Following are excerpts from a Sept 14, 2004 editorial in Today newspaper in the Philippines, written by Congressman Teodoro Locsin, Jr.

In Jakarta last week, the cream of the foreign press gathered to join in protest against the impending conviction for criminal libel of two Indonesian journalists for calling a big businessman "a scavenger" in the name of euphony and suggesting he had torched a public market for the purpose of urban renewal.

While no Filipino outside the reckless media thinks we should go easy on journalists who make a livelihood out of libels, there may be a compelling reason to take the criminal aspect out of the libel law.

True, nine times out of ten, libels are committed with malice and a reckless disregard for the truth not just here in our country but in any other democracy where the media think they can get away with it. But it is for that one time when an unduly harsh report about particularly egregious conduct is necessary that a case can be made for decriminalizing libel. Such a case is that reset for decision to September 16, involving a criminal libel against two journalists filed by a big businessman with connections to the Indonesian military and links to the dictatorial past.

It is true that civil libel alone can silence a newspaper that is in business only for the money.
But civil libel will not stop crusading journalists from staying in the attack against the abuses of people in power. They will even pay out of their own pockets for the continued publication of a beleaguered newspaper that has not a penny, a peso or rupiah to its name.

Only criminal libel can stop them -- by sending the journalists to jail, where they shall have no pen, no paper, no time to think, no chance for discovery, no freedom to say the truth and no means to get it published.

Right now, there would be no sight more heartwarming than one of our self-important media moguls, publishers, editors, hack columnists and paid reporters being led away in chains -- but only for now.

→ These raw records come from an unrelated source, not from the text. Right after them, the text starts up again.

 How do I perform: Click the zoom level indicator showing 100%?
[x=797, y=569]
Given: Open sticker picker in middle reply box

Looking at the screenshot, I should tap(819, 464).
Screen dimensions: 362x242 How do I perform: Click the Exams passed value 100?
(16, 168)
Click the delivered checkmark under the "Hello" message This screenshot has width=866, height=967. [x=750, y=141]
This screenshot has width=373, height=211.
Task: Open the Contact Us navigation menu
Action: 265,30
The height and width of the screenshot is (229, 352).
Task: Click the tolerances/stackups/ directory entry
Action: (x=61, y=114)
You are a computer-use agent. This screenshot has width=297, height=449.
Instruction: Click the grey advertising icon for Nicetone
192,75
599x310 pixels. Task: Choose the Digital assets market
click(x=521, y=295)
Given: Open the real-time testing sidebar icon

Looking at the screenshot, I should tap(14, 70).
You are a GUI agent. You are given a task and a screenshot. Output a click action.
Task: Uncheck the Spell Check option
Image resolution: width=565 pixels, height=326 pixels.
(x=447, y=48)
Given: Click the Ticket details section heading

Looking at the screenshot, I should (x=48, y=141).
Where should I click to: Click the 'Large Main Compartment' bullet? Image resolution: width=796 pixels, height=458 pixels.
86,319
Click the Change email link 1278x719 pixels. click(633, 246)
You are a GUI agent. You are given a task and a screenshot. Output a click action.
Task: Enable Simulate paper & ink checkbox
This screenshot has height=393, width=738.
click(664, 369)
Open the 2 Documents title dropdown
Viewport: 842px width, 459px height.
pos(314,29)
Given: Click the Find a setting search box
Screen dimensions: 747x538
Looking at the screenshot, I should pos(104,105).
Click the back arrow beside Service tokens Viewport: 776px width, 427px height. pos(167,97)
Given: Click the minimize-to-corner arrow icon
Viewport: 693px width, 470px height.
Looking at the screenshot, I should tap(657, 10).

What happens when dictatorship returns? Only this: the spectacle of dictatorship suppressing dissent by no more than the means allowed by democracy to regulate expression and conduct.
It is in this consideration that moves us to change our former position and demand that Congress after all decriminalize libel along with other laws originally intended to impose someone's else's law and order and which no longer serve that purpose yet might do so again. While we can, while we are free, let us disarm the enemies of freedom of the weapons of democracy.